→ **Task requirements**
I would like you to restate each record word for word.
:::
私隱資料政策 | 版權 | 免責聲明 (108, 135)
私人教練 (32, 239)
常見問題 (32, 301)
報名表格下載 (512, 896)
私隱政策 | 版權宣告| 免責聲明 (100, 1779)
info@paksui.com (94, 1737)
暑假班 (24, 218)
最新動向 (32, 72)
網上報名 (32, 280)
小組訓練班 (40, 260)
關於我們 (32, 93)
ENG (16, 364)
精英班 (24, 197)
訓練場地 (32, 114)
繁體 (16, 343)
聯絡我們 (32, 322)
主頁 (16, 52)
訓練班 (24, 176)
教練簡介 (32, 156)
:::
→ **Exercise solution**
私隱資料政策 | 版權 | 免責聲明 (108, 135)
私人教練 (32, 239)
常見問題 (32, 301)
報名表格下載 (512, 896)
私隱政策 | 版權宣告| 免責聲明 (100, 1779)
info@paksui.com (94, 1737)
暑假班 (24, 218)
最新動向 (32, 72)
網上報名 (32, 280)
小組訓練班 (40, 260)
關於我們 (32, 93)
ENG (16, 364)
精英班 (24, 197)
訓練場地 (32, 114)
繁體 (16, 343)
聯絡我們 (32, 322)
主頁 (16, 52)
訓練班 (24, 176)
教練簡介 (32, 156)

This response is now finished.